When the mind is braced by labor and invention, the page of whatever book we read becomes luminous with manifold allusion.
In reminding us that “there is then creative reading as well as creative writing” (the same passage), doesn’t Emerson speak to a kind of read/write world of literacy that he is looking toward, and perhaps searching in vain for what he describes? I have thus thought about the topic of an “Electronic” or “Extensible” Emerson. But beyond an Emersonian reading of extensible and hypertextual writing, which I do think is valuable (and part of what I have set out to do), is there practice that I can add to the theory? In other words, what digital projects and processes call out for an Emerson? What in Emerson scholarship needs digital remediation?
Some initial ideas–with hopes (taking advantage of this read/write tool) that others, digital humanists and Emersonians and others, will help me illuminate my allusions.
- My primary interest and inclination, I recognize, lie not with textual editing. I don’t know if there is a need for a digital archive of Emerson’s texts–beyond what is available: two sites, so far as I know, that offer searchable, html versions of Emerson’s works in the public domain (the Houghton edition). Of course, a searchable site for what is not public domain–particularly the Journals and Miscellaneous Notebooks–would be wonderful. But is Harvard UP interested in that? Perahps there is more to do with enhancing the text mining capabilities of the works that are available at rwe.org and emersoncentral.com. Put machine learning tools to work there and see what kind of manifold allusions emerge.
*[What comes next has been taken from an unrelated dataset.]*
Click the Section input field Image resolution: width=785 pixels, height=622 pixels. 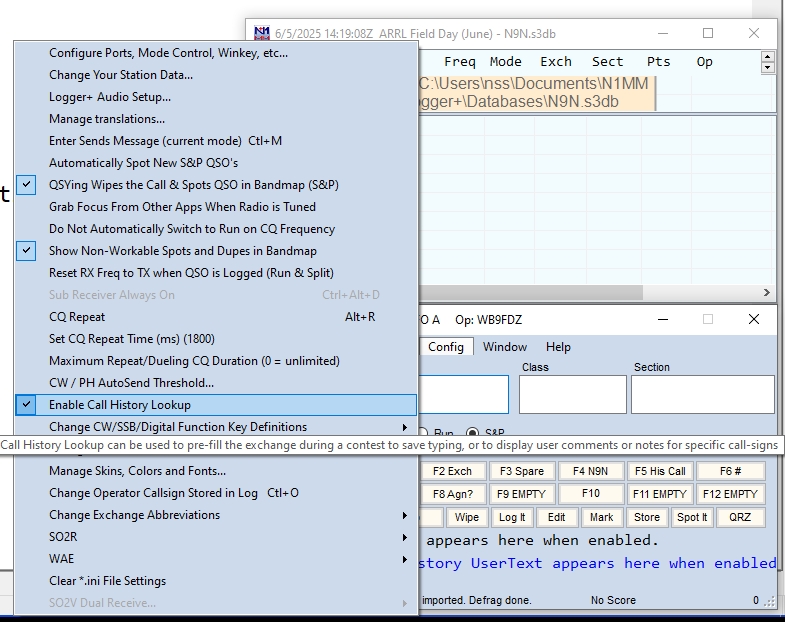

- My primary interest and inclination are, so far as I can tell, to do something with Emerson’s text from the reader’s position. Or, to put into practice some of the read-write potential I see in his texts in theory. In broad and perhaps now too vague a term: to let the Emersonian hypertext out. I don’t know what forms this could or should take. An Emerson wiki or blog? What is it that readers want to do with Emerson? I think there is pedagogical value here–for students and for their teachers; some sort of digital gathering place where the process of reading Emerson and his proto-wiki “cyclopedia,” ideas and essays and entries and sentneces that keep sliding and linking into others, can become more evident by being more actively enacted, collaborated upon. This kind of collaboration (mashing up Emerson) makes me think of another key passage in Emersonian thought and theory that, I think, stands in need of enactment for readers out there who are trying to make sense of this author. The passage is from Self-Reliance, where he describes the process of seeing our ideas and thoughts in another’s work, come back to us with “alienated majesty.” Shouldn’t the same hold true for when we find our thoughts and ideas and aspirations in reading Emerson? Perhaps we have been too cordial and respectful of Emerson’s writing, more than he would want from us. Some sort of textual remediation of our interaction with him as “wreaders” might be in order; help us slay this giant that we might also understand him. What digital humanities projects are possible in this vein?
- Another that comes to mind, or at least to the point of wondering. As a way to understand some senses of Emerson’s notions of spirit and genius or over-soul, his interest (more than many would think) an otherness that makes us who we are bit also pass for who we are: his understanding, in other words, of virtual presence. Is there a VR experience of Emerson (and Emersonian experience) that is conceivable? Such that to grasp a reading experience of Emerson truly (the essay of that name, for example), we should, so one could argue, experience it virtually, somehow? Is there a VR experience of nature’s virtuality (in Emerson’s senses: the apocalypse of the mind) that would be a way to grasp his Nature?